Astrochemists have discovered another organic chemical in the same region of space
where other researchers had identified the first extraterrestrial sugar (SN:
6/24/00, p. 405). On Earth, the alcohol is used to make packaging polymers.
The finding of space-based molecules such as sugar and the newly identified vinyl
alcohol could help researchers determine how complex molecules first formed in the
cosmos, says Barry Turner of the National Radio Astronomy Observatory in
Charlottesville, Va. The findings will appear in a forthcoming issue of
Astrophysical Journal Letters.
Turner and A.J. Apponi of the University of Arizona’s Steward Observatory in
Tucson found vinyl alcohol near the center of the Milky Way in the gas and dust
cloud Sagittarius B2. The astrochemists used the 12 Meter Telescope on Kitt Peak
near Tucson to detect the molecule’s characteristic radio emissions.
“Scientists understand these regions of space very poorly,” says Eric Herbst of
Ohio State University in Columbus. “The more data we have, the better,” he says.
Researchers say that most extraterrestrial molecules form when atoms and small
molecules collide in interstellar gas clouds. But such reactions can’t efficiently
produce molecules with the modest complexity of vinyl alcohol, which has seven
atoms, says Lewis E. Snyder of the University of Illinois at Urbana-Champaign.
Instead, many astronomers suspect that such molecules form on dust grains.

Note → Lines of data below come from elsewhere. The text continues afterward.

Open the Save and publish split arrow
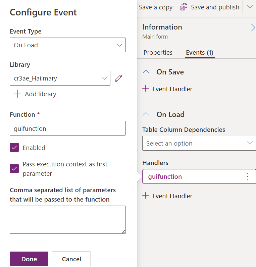Image resolution: width=256 pixels, height=267 pixels. click(x=250, y=7)
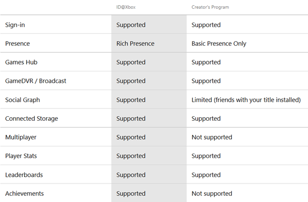Image resolution: width=308 pixels, height=202 pixels.
Task: Select the Social Graph row label
Action: tap(23, 100)
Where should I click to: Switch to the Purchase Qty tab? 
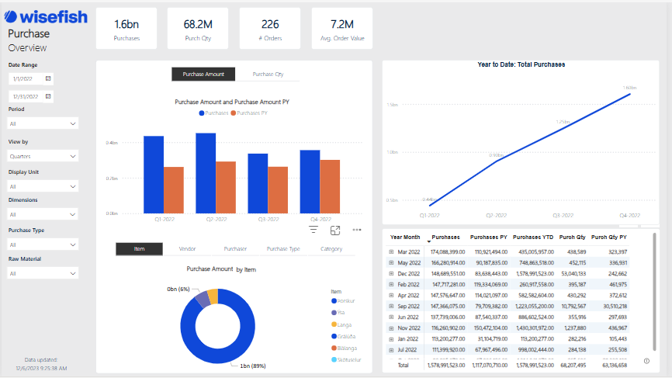[x=268, y=75]
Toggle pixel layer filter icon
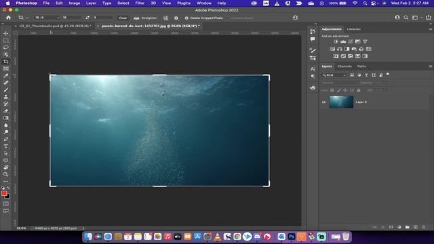 (x=352, y=75)
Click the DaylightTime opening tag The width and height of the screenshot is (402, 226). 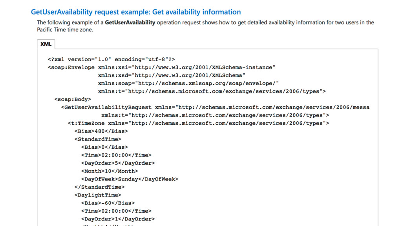98,195
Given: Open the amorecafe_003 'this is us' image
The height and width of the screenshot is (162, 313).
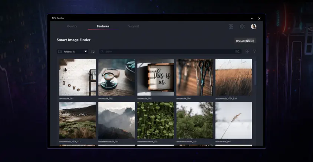Looking at the screenshot, I should pos(155,77).
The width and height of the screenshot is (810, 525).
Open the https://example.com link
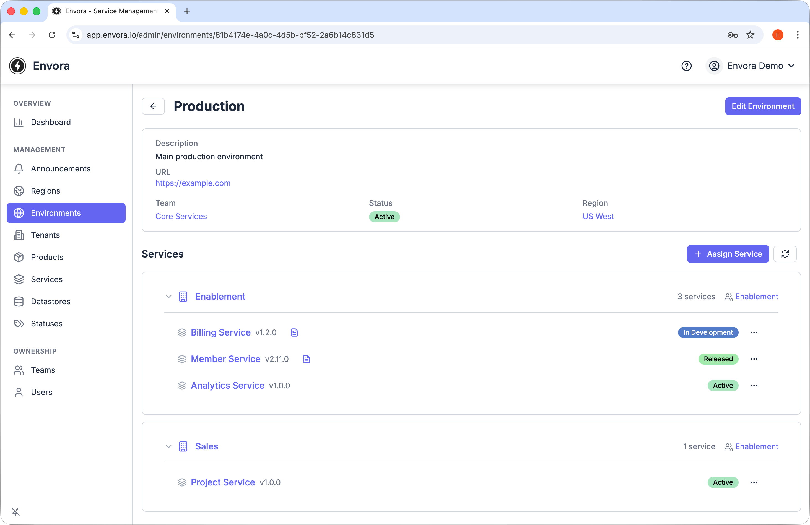tap(193, 183)
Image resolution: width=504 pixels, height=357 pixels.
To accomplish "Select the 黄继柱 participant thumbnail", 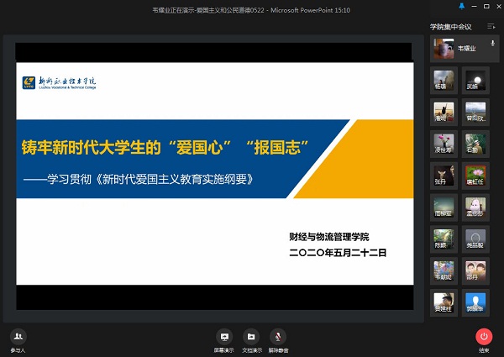I will (443, 302).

Vinyl alcohol could offer extra insight into space chemistry because it’s part of
a molecular trio in which the other members already have been found in space, says
Turner. Acetaldehyde, ethylene oxide, and vinyl alcohol are isomers–they have the same atoms but in different arrangements.
“I think it’s becoming clearer that isomerization in space is important” for
understanding extraterrestrial chemistry, notes Jan M. Hollis of NASA’s Goddard
Space Flight Center in Greenbelt, Md. When he and his colleagues found sugar in
Sagittarius B2 last year, that molecule completed the first known cosmic isomeric
triplet. The other members are acetic acid and methyl formate, already known space
residents.
Finding the last member of an isomer set is “like completing the inventory,” notes
Steven Charnley of NASA’s Ames Research Center in Mountain View, Calif.
Understanding how such isomers form in space could help researchers learn how even
larger molecules form.
Snyder says he’s particularly interested in whether space chemistry can produce
complex molecules that could have jump-started life on Earth.